A new season has begun for the Men in Blue (now-a-days just a few days rest is enough to distinguish between two seasons !!) and they start off, like they seem to do quite often, by playing ODI's in Sri Lanka. And playing day-night matches at the Premadasa means that the most important moment of the match happens before the first ball is bowled !! Have some decent spinners in your side and call right at the toss, and you have done more than your bit :). Then back your batsmen to score 300 and only an outrageously good batting performance by the opposition (or some really poor bowling) will get them home. Yesterday, Dhoni was on the receiving end at the toss, maybe he needs to practice tossing the coin more than batting or wicket-keeping before the final tommorow.

After that, Dhoni and boys go to South Africa for the Champions Trophy. On most occasions, this would have been the show piece event of the year (and I am so glad that it will be telecast on ESPN Star, with Harsha and gang in tow). But with the ICC T20 World Cup and the Ashes having just concluded, the tournament has been relegated to the back stage. To add to that is the raging debate about the existence of ODI's itself. The fifty over game finds itself squeezed on both sides. Above it is that purest of forms of cricket, the five-day game. The connoisseurs delight, Test match cricket will always live on since it is highly regarded by both the players and administrators alike. And with contests like the Ashes and Indo-Australia still delivering rivetting cricket, it is still a economically viable proposition, atleast in some parts of the world. Below the ODI format is that brash young upstart, the T20 format. In a little over six years since the first such international game was played, it has taken the world by storm. So much so that we are seeing the unique spectacle (possibly unparalleled in any other sport) of World Cup tournaments in successive years (April-May 2010 will see the teams gathering in the Carribbean for another few weeks of slam-bang cricket). The blockbuster that brings in the moolah, it is inevitable that T20 will soon overrun the ODI format, both in terms of its prominence and popularity. So with both the other formats squeezing it out of the spectator's imagination, where does ODI cricket go from here ?

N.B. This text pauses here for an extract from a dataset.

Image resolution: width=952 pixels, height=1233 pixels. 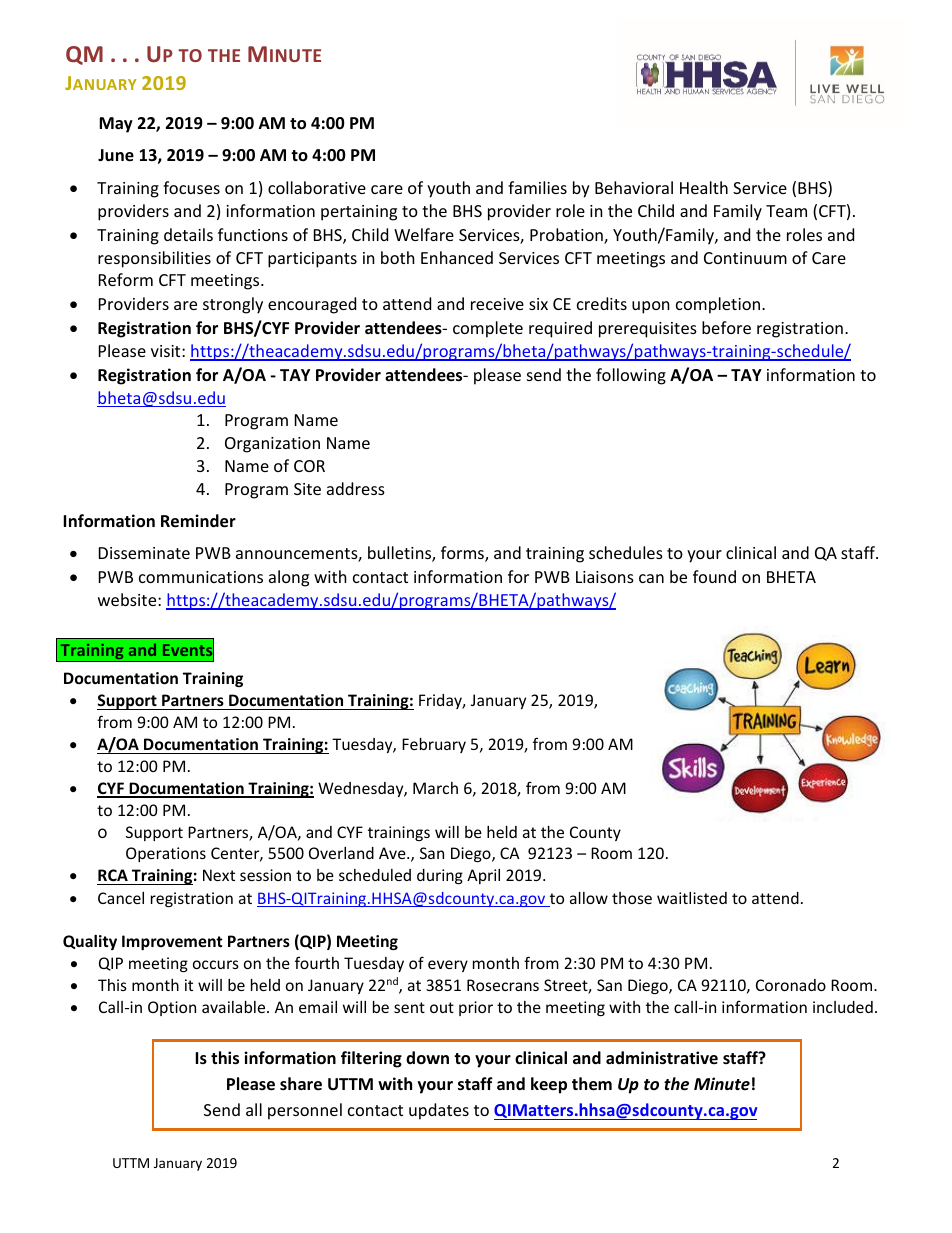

The events in South Africa from Sept 22 to October 5 will go a long way in providing the answer. ODI cricket, in fact cricket in general, badly needs a good Champions Trophy. And the format could not have been better. Only eight of the best teams (disregarding the plight of the West Indies), only 15 matches, no Super-6's or Super-8s and the whole tournament done and dusted in under two weeks !! It promises action for the entire duration of the event, unlike the 2007 World Cup where most matches of the early round were an exercise in futility. I for one, cannot wait for the long weekend starting September 26th, with India taking on Pakistan that day and then the Aussies two days later (on Dassera day !!)*. It is going to nothing short of a treat !!. But a word of caution. Irrespective of how the Champions Trophy pans out, the ICC urgently needs to bring some innovation to the game. To be fair to them, they have tried quite a lot. The Super-Sub rule, though excellent in theory, was badly executed (the super-sub should have been named after the toss). Now there are still more changes being thought of. Two innings of 25 overs each is the latest and Ian Chappell also mentions a few more in his article on Cricinfo. The ICC needs to implement the best ideas in a better manner in order to revive spectator interest in the 50 over format.

Till then, lets hope that we see some really good cricket in South Africa and may the best team win !!